MAIDUGURI (Reuters) - Nigerian security forces have started door-to-door searches for weapons in northeast Borno state after an arms amnesty for Islamist militants expired on October 31, a spokesman said on Wednesday.
Colonel Mohammed Hassan, spokesman for the Joint Military Taskforce in Borno, said the measure was aimed at curbing violence in the state, which is suffering almost daily gun attacks and frequent bombings by the militant group Boko Haram.
“We have commenced house-to-house searches for illegal firearms because, from Tuesday morning, the deadline given to the public to surrender all firearms in their possession expired,” he told journalists in the state’s capital Maiduguri.
“This measure is aimed at bringing an end to the incessant attacks by Boko Haram.”
One search had already led to the arrest of a suspected bank robber with links to Boko Haram thought to have been behind a heist on a local branch of First Bank in which a policeman was shot dead, he said.
Boko Haram, whose name means “Western education is forbidden”, has been behind dozens of shootings in Nigeria’s northeast this year, usually targeting public and religious figures.

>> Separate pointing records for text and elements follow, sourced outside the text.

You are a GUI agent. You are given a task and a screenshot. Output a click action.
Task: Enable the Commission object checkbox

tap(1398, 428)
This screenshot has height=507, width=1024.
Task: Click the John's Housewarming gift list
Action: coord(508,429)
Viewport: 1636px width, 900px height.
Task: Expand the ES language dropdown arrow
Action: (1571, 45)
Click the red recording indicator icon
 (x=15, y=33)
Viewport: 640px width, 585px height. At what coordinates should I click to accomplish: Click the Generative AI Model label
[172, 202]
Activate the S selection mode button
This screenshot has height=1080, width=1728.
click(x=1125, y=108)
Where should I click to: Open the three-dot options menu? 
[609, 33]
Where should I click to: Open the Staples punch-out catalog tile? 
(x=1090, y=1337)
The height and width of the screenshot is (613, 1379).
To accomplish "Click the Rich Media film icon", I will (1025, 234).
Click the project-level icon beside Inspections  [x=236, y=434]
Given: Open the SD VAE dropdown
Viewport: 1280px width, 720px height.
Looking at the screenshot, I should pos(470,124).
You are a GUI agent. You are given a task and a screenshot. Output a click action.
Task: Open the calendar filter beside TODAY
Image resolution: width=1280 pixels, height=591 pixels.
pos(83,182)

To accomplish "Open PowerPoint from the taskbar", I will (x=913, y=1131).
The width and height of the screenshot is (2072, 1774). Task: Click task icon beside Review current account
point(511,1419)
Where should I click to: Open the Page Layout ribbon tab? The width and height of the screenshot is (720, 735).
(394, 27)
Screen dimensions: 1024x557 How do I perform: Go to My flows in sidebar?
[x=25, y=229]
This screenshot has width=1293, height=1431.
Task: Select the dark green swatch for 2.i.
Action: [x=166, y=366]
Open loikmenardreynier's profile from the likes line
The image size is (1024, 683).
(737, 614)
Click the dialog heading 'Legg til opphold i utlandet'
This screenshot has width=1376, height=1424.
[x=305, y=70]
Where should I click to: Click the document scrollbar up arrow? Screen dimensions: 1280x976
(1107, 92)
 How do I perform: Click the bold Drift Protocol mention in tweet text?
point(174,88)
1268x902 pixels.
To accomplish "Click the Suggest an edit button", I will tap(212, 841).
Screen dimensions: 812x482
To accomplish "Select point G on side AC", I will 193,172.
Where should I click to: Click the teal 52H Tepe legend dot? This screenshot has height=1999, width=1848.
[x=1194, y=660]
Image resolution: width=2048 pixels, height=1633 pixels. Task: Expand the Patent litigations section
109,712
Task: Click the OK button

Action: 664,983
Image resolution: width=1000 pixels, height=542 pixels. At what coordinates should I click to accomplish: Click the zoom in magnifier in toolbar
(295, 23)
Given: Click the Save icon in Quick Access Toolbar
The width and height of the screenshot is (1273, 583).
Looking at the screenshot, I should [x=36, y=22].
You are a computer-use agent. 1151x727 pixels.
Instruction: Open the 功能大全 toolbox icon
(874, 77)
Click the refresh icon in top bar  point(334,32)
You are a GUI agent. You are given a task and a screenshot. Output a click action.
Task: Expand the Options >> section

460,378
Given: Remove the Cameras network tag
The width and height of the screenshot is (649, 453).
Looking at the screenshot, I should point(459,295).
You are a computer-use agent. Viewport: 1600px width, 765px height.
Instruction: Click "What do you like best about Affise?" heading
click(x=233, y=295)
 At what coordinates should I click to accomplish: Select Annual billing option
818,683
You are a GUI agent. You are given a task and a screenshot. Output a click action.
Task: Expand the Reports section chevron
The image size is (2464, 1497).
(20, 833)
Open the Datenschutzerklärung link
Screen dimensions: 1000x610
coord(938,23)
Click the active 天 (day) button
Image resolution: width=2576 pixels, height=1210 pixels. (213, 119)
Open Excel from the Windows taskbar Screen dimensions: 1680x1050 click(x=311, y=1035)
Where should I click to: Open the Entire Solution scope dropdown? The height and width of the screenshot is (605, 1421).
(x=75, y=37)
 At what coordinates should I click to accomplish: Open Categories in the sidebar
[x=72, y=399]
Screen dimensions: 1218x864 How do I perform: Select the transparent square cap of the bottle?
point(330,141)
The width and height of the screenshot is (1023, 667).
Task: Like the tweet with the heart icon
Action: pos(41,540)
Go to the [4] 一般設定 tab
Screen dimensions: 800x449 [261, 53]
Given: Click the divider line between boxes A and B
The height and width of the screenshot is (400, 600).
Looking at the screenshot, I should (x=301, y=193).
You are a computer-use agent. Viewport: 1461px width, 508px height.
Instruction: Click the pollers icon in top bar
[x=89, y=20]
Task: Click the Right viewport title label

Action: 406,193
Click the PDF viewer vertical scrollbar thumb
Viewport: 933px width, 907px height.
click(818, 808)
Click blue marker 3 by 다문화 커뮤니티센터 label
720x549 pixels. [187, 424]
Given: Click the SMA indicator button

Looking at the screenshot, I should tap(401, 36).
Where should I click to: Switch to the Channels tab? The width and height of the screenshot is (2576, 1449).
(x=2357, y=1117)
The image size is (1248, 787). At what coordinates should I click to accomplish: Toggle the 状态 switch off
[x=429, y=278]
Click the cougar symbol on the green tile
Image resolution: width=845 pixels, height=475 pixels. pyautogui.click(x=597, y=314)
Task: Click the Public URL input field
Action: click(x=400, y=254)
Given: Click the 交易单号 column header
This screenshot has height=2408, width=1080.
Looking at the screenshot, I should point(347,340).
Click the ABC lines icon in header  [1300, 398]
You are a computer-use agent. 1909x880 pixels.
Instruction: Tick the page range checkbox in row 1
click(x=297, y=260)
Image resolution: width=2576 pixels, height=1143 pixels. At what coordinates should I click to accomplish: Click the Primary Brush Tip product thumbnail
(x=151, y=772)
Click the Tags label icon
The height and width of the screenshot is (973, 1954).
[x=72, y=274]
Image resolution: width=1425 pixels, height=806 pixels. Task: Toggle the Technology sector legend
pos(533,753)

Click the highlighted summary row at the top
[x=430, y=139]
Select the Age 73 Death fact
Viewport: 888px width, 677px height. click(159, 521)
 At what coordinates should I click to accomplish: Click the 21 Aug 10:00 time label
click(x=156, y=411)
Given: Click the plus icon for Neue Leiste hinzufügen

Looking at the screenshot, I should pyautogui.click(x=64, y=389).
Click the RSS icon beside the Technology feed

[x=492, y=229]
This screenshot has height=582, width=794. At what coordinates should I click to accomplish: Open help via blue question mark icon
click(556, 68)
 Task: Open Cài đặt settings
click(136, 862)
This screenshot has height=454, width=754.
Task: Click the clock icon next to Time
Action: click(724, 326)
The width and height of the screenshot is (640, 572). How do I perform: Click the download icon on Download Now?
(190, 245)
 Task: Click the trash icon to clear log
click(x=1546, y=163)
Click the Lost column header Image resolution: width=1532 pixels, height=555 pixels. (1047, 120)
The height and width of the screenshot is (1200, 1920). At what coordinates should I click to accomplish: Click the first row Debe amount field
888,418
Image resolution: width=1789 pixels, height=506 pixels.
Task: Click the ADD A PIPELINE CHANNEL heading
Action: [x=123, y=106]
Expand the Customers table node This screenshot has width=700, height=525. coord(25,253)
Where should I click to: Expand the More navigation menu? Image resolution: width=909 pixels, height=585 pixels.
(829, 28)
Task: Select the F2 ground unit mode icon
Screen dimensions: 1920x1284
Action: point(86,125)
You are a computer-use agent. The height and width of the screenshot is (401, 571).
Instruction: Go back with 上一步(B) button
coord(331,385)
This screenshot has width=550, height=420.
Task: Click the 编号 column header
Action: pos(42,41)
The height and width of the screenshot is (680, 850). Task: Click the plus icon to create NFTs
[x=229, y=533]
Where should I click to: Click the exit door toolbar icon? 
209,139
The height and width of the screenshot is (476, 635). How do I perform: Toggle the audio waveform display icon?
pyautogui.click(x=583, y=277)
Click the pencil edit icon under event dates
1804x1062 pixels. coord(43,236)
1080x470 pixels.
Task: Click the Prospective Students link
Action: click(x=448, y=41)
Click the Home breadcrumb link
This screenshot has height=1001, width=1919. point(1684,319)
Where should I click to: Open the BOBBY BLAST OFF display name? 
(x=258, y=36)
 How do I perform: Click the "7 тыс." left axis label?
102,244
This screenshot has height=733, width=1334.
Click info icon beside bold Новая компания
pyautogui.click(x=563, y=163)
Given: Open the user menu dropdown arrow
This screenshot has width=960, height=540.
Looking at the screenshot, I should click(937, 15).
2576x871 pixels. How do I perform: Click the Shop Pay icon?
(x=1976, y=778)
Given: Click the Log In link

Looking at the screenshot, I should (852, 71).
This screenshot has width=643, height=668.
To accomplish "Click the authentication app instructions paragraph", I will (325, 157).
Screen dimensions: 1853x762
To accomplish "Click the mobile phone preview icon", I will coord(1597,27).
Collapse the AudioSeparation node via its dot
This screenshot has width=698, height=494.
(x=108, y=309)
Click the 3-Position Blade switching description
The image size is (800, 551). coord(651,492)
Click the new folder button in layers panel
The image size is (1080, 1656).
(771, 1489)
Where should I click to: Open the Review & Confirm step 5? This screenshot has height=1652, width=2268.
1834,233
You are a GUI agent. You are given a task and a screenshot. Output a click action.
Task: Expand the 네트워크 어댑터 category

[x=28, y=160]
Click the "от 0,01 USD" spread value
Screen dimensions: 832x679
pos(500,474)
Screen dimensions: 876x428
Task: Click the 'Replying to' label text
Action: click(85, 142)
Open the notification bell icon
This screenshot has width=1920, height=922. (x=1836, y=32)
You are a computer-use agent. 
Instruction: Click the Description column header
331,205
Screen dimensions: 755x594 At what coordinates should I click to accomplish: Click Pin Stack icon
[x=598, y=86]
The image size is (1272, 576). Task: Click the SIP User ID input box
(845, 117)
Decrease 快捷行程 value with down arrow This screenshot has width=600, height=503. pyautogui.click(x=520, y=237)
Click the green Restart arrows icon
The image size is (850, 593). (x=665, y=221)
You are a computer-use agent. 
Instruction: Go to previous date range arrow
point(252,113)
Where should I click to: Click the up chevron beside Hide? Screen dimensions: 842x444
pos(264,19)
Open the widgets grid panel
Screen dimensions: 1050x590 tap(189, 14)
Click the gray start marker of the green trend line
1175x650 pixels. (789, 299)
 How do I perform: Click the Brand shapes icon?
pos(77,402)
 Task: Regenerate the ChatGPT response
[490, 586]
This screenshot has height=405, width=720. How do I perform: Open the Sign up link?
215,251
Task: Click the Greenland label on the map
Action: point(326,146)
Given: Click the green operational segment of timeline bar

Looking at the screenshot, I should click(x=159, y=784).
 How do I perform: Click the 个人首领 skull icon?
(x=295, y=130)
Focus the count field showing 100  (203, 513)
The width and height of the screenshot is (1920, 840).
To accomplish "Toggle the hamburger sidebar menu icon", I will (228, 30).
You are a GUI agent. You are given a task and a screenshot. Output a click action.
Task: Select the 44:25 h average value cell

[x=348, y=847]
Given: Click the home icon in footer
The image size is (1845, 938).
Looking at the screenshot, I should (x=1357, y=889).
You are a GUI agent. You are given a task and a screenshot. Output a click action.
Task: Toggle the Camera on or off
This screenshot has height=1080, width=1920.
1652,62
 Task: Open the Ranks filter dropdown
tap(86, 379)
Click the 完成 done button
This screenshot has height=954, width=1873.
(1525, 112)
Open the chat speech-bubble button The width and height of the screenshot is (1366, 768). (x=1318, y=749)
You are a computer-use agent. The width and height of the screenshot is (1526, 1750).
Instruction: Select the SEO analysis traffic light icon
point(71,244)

Last month, it killed a state television cameraman.
The group is growing in ambition and sophistication. Nigerian and international security agencies believe it has been strengthening ties with al Qaeda’s north African wing.
The group claimed responsibility for a deadly bombing on the United Nations’ headquarters in the capital Abuja in August. Security crackdowns have yielded little and in some cases heavy-handedness has alienated the local population.
A state-sponsored committee in September recommended trying to establish a dialogue with Boko Haram, but no efforts have yet been made to engage its leadership.